■ **What is expected**:
Output all entries verbatim.
%%
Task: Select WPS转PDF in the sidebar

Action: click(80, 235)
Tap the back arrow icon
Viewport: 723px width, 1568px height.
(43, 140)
%%
■ **Solution to the exercise**:
Task: Select WPS转PDF in the sidebar

Action: click(80, 235)
Tap the back arrow icon
Viewport: 723px width, 1568px height.
(43, 140)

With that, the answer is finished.